Email overload is a hot topic that has been around for a good 10+ years in my career. People are mad that Outlook hasn’t solved it and so many entrepreneurs go after creating “email killers.” I wont knock anyone for trying to build the next great email application (Mailbox got well paid for their slick app), although email is not the problem, it is how people use email. Below I lay out why email is great, some of the reasons why people use it incorrectly, and how I tackled it at companies where I worked.
Standards based, meaning anyone with your address can send you a message without worrying about which system you use to receive email, nor does that system care about what you used to send the email. This is extremely powerful, you can’t do that with Facebook, Skype, Gchat, or WhatsApp. All these systems are closed so unless you are on their platform, you can’t get the messages; the opposite of the “open internet” we all profess to love. Assuming you use Exchange, Google Apps or Yahoo, contacts and calendars are also managed very well. Enabling you to use one product for all your needs.
How People Use Email Incorrectly:
Task Management: Email was never designed to be a task manager. Outlook and Gmail have tried to build good task managers into their solutions and they do the basic job. They are not built for teams or projects.
CC Abuse: The bigger the company, the more people have to get CC’ed and so people live in their inbox always checking for the next message. Unless you are client facing or doing customer support, there is no reason to be in your inbox all day. You will actually be more productive not hanging out in your inbox.
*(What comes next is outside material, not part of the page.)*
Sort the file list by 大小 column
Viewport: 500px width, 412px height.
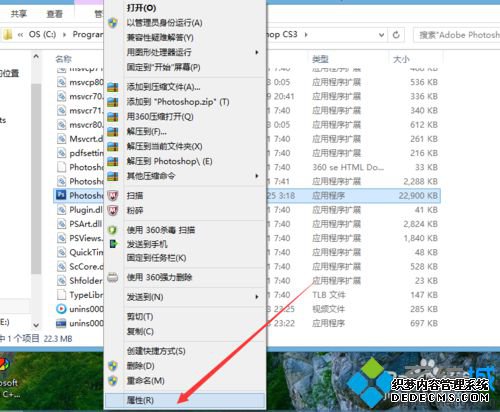[x=401, y=59]
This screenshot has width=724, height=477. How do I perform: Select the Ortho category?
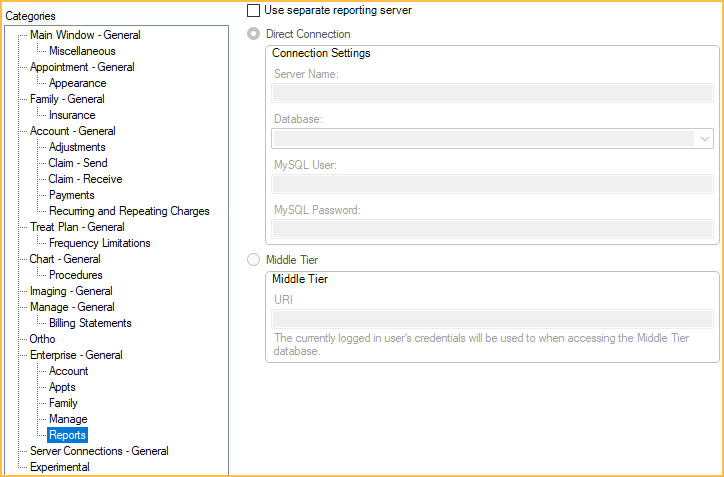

How I Tackled Email Overload:
At Clikthrough (company I founded) people were communicating over email and using it as a task management solution. As the CEO, with so many emails and requests to field every day, I personally couldn’t keep up. I saw this as a problem for myself and the entire team. We wasted a lot of time and money when we couldn’t communicate effectively. To stop all the madness, I created a simple set of subject codes that we used internally to drive efficiency in dealing with issues that mattered. In doing so, we greatly cut down on the noise that our inbox plagued us with. It allowed us to quickly scan our inbox for subject codes that we knew needed attention. For those a bit more ambitious, they created rules to filter these messages to specific folders so they could go there quickly to see what they needed to accomplish. These codes worked for us once everyone get into the habit of using them. Yes, you do have to force people to adopt new habits.
- Email Subject Codes:
- IO: Info Only
- RR: Response Required
- DN: Decision Needed
- ACT: Extremely Urgent
That’s it, just 4 simple codes that enabled us to quickly view our inbox and see what items needed attention. Here is how we used them with a couple of simple rules.
- IO was good for sharing news articles, lunch updates, holidays and anything generic that people don’t need to read right away.
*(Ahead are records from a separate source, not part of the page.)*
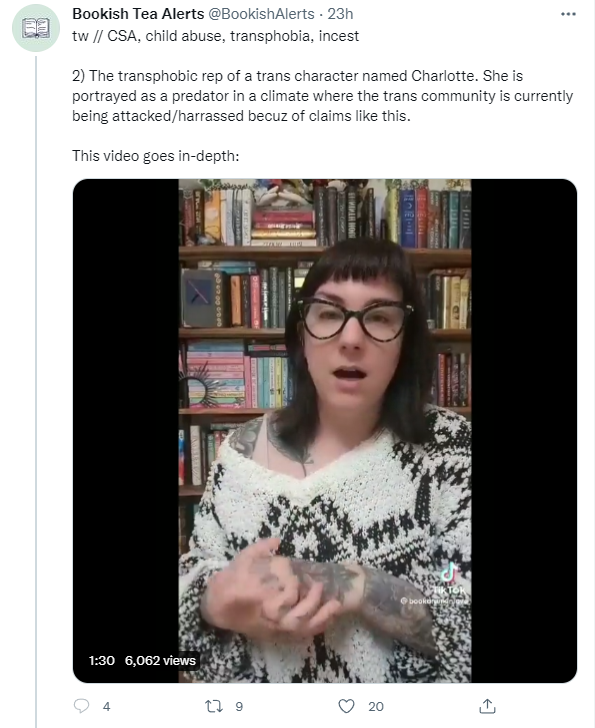This screenshot has height=728, width=595.
Task: Click the Bookish Tea Alerts profile avatar
Action: pos(36,28)
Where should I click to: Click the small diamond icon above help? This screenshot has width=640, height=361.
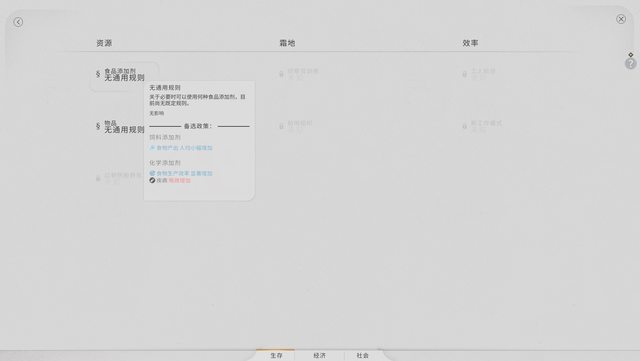pos(631,55)
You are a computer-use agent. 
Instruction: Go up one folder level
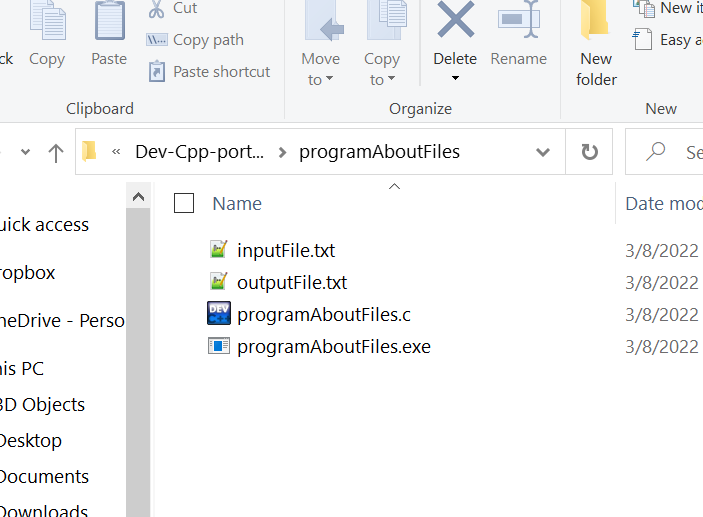pos(56,152)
- RR, DN, ACT, were designed for taking action and described the level of urgency around the action. If you were copying several people, we asked that you put the person’s name or initials in the subject after the code. That way the recipients know who is required to respond.
Subject: IO: Google acquires company XYZ
Body: Link to the article.
Subject: RR: Update on Gucci contract
Body: Specifically address what you need.
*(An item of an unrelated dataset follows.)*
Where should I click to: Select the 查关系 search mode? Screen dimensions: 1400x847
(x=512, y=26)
This solution doesn’t solve all problems, nor deals with communications outside the company; little hard to force change on clients :) What this does is cut down on the noise of email overload and focuses the message to the right place. For real collaboration, more effective communication, and task management, tools such as Asana, Skype and Slack are best used to talk about specific items one-on-one or within groups. Email is exactly what it says, it is an “inbox.” A place for information to come in just like your mailbox at home. What you do with it and how you deal with it is up to you.
Email will not go away anytime soon, it just needs to be used properly. Hopefully this idea sparks creative ways for you to create standards within your organization.